The total rate of postoperative neurological deficits was 2.50% (194/7,747) and the total rate of SSEP changes was 7.36% (570/7,747). The incidence of postoperative neurological deficit in patients with intraoperative SSEP changes was 16.49% (94/570) while only 1.39% (100/7,177) in patients without. All significant intraoperative SSEP changes had a sensitivity of 46.0% and specificity of 96.7% with a DOR of 27.32. Reversible and irreversible SSEP changes had sensitivities of 17.7% and 37.1% and specificities of 97.5% and 99.5%, respectively.
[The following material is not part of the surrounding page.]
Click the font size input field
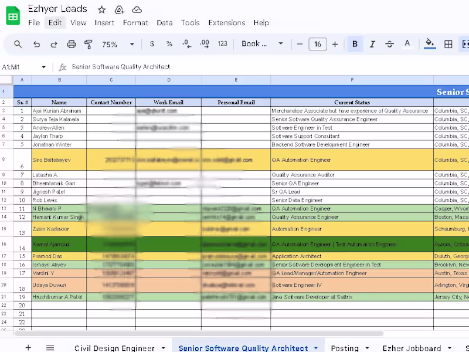The width and height of the screenshot is (469, 352). [318, 44]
The DORs for reversible and irreversible SSEP changes were 9.01 and 167.90, respectively. SSEP loss had a DOR of 51.39, sensitivity of 17.3% and specificity 99.6%. In anterior procedures, SSEP changes had a DOR of 9.60, sensitivity of 34.2%, and specificity of 94.7%. In posterior procedures, SSEP changes had a DOR of 13.27, sensitivity of 42.6%, and specificity of 94.0%.

CONCLUSIONS

SSEP monitoring is highly specific but weakly sensitive for postoperative neurological deficit following cervical spine surgery. The analysis found that patients with new postoperative neurological deficits were nearly 27 times more likely to have had significant intraoperative SSEP change. Loss of SSEP signals and irreversible SSEP changes seem to indicate a much higher risk of injury than reversible SSEP changes.